* _WORK REQUEST_
From the line containing "Automatyka B2B (19, 2364)" to the end of the data, retype every line exactly and nothing else. Drop the pictures.

* _Screenshot grounding data_
- - -
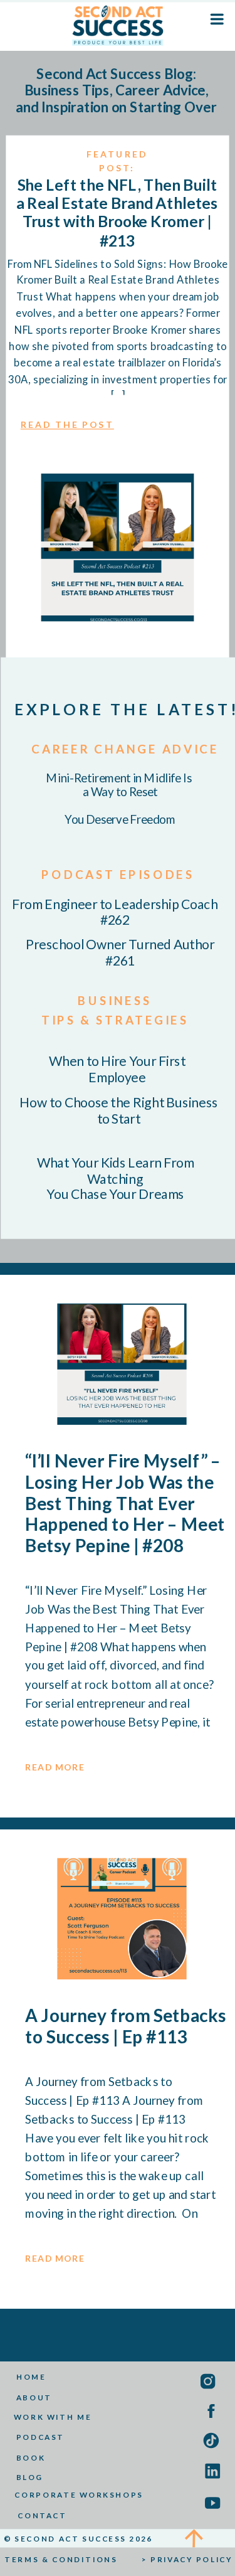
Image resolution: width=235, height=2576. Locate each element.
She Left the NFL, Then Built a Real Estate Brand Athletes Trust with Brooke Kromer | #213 (117, 212)
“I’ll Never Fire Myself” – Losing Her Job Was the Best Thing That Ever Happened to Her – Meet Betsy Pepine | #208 (125, 1503)
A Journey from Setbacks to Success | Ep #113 (125, 2025)
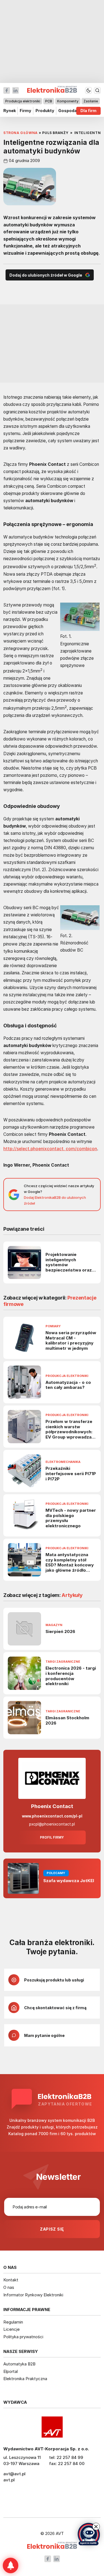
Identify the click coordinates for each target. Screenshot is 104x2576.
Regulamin (13, 2322)
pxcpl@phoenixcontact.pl (52, 1824)
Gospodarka (70, 110)
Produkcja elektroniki (22, 101)
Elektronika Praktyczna (25, 2378)
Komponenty (67, 101)
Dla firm (88, 110)
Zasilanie (90, 101)
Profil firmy (52, 1837)
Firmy (25, 110)
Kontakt (10, 2279)
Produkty (44, 110)
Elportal (10, 2371)
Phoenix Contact (52, 1806)
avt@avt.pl (14, 2473)
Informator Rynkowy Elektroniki (33, 2294)
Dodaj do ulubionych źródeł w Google (45, 275)
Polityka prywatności (23, 2336)
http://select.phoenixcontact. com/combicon (50, 1148)
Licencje (11, 2329)
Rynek (9, 110)
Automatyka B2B (19, 2364)
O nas (8, 2287)
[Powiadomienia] (10, 2565)
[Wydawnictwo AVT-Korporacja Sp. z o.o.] (52, 2427)
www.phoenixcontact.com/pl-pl (52, 1816)
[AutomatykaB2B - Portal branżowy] (52, 2546)
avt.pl (9, 2480)
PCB (48, 101)
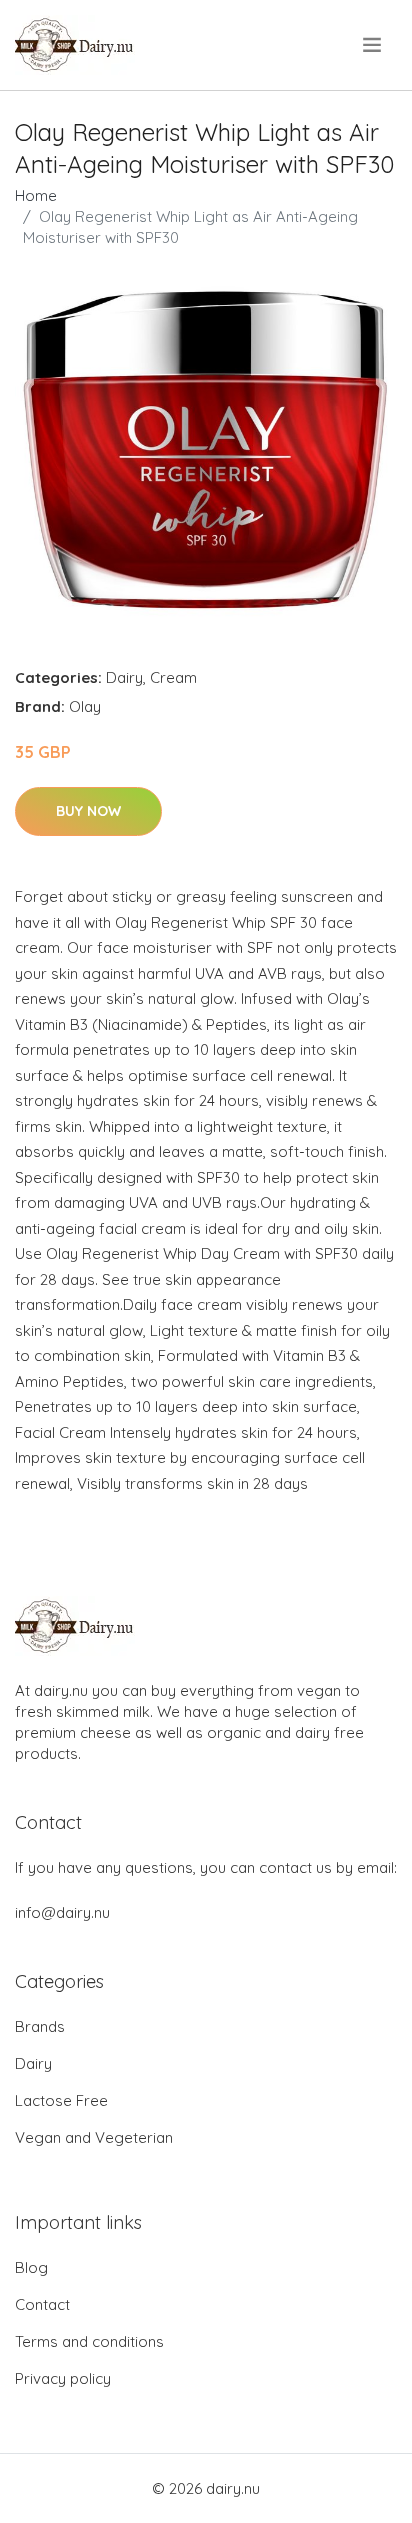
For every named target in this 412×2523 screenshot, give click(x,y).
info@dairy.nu (62, 1912)
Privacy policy (63, 2378)
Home (36, 195)
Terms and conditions (89, 2341)
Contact (42, 2304)
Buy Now (88, 811)
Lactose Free (61, 2100)
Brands (40, 2026)
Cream (173, 677)
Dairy (124, 677)
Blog (31, 2267)
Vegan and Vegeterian (94, 2137)
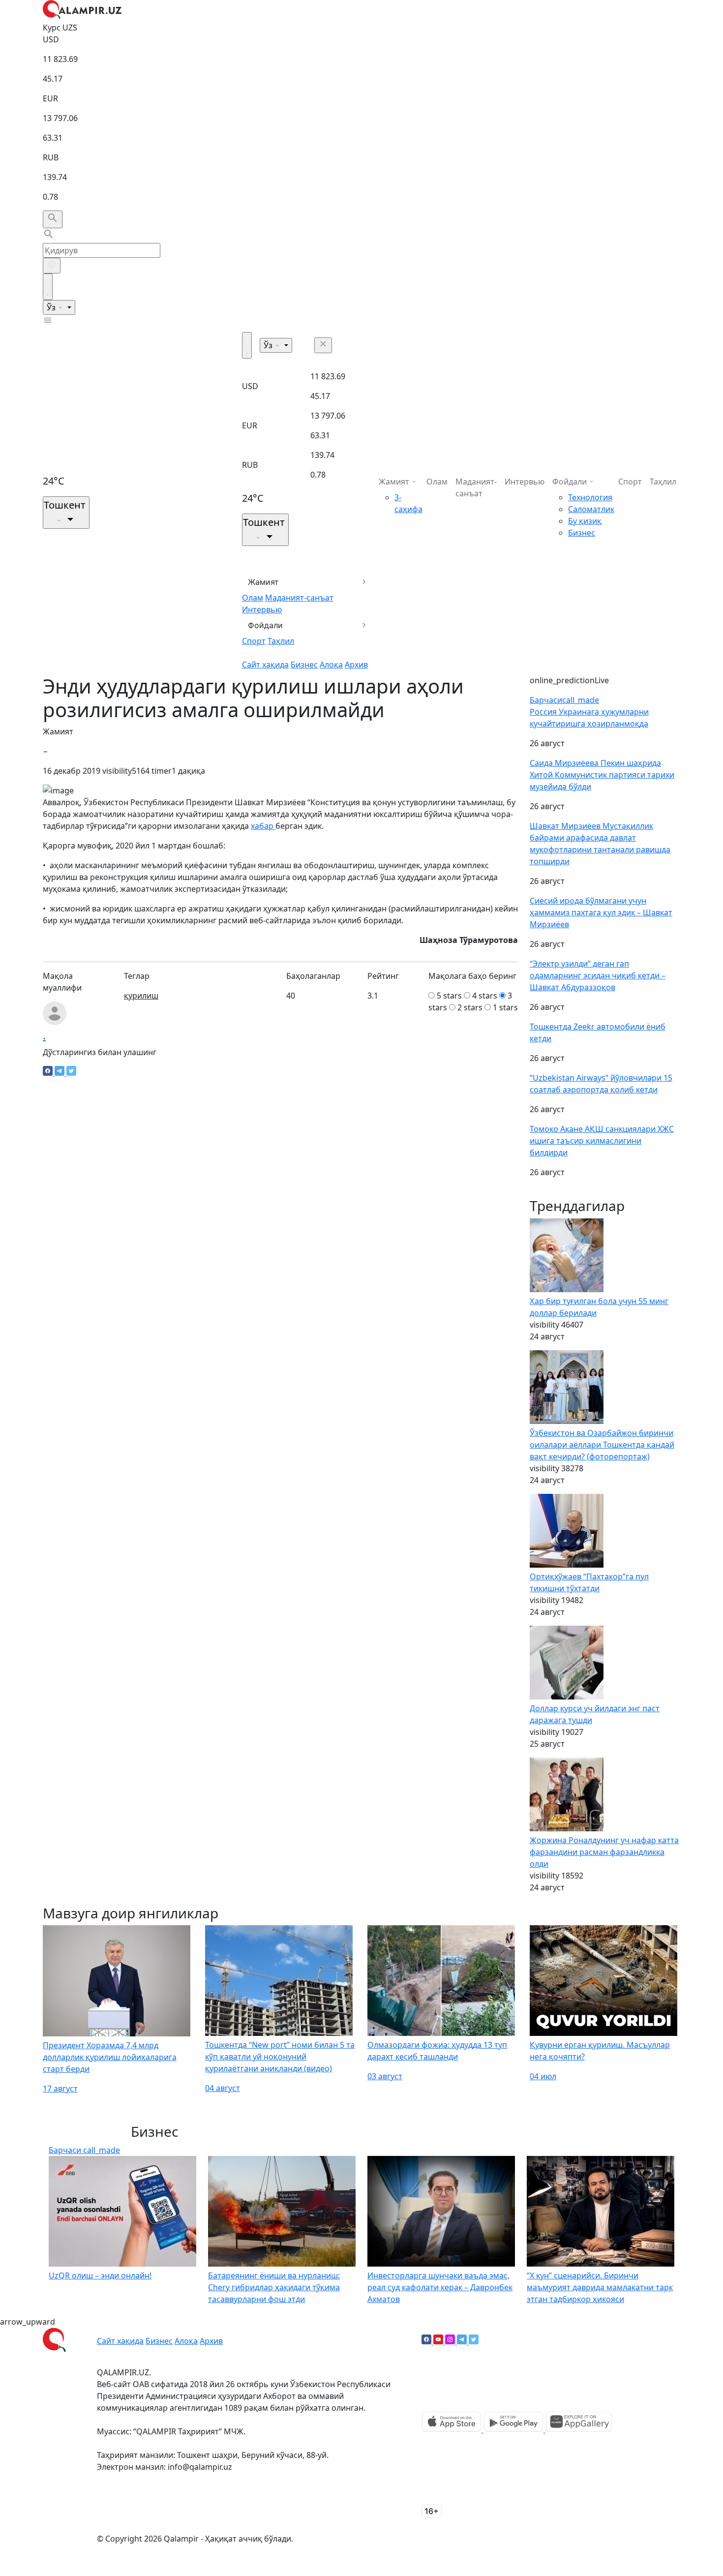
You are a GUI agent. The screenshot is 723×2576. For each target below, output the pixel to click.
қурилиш (141, 995)
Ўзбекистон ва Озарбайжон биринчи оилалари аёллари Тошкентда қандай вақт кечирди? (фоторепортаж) (602, 1444)
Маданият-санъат (299, 597)
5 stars (449, 995)
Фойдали (265, 625)
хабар (263, 825)
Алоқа (331, 664)
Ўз (52, 307)
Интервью (262, 609)
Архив (356, 664)
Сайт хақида (265, 664)
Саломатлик (591, 509)
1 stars (505, 1007)
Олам (252, 597)
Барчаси (564, 700)
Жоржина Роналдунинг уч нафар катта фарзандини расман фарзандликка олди (604, 1852)
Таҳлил (281, 641)
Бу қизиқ (585, 520)
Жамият (263, 582)
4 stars (484, 995)
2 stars (469, 1007)
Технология (590, 497)
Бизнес (304, 664)
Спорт (254, 641)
- - -
* _THE ANSWER_
Automatyka B2B (19, 2364)
O nas (8, 2287)
[Powiadomienia] (10, 2565)
[Wydawnictwo AVT-Korporacja Sp. z o.o.] (52, 2427)
www.phoenixcontact.com/pl-pl (52, 1816)
[AutomatykaB2B - Portal branżowy] (52, 2546)
avt.pl (9, 2480)
PCB (48, 101)
For every named target in this 412×2523 screenshot, give click(x,y).
info@dairy.nu (62, 1912)
Privacy policy (63, 2378)
Home (36, 195)
Terms and conditions (89, 2341)
Contact (42, 2304)
Buy Now (88, 811)
Lactose Free (61, 2100)
Brands (40, 2026)
Cream (173, 677)
Dairy (124, 677)
Blog (31, 2267)
Vegan and Vegeterian (94, 2137)
You are a GUI agent. The screenshot is 723×2576. For each target below, output the pixel to click.
қурилиш (141, 995)
Ўзбекистон ва Озарбайжон биринчи оилалари аёллари Тошкентда қандай вақт кечирди? (фоторепортаж) (602, 1444)
Маданият-санъат (299, 597)
5 stars (449, 995)
Фойдали (265, 625)
хабар (263, 825)
Алоқа (331, 664)
Ўз (52, 307)
Интервью (262, 609)
Архив (356, 664)
Сайт хақида (265, 664)
Саломатлик (591, 509)
1 stars (505, 1007)
Олам (252, 597)
Барчаси (564, 700)
Жоржина Роналдунинг уч нафар катта фарзандини расман фарзандликка олди (604, 1852)
Таҳлил (281, 641)
Бу қизиқ (585, 520)
Жамият (263, 582)
4 stars (484, 995)
2 stars (469, 1007)
Технология (590, 497)
Бизнес (304, 664)
Спорт (254, 641)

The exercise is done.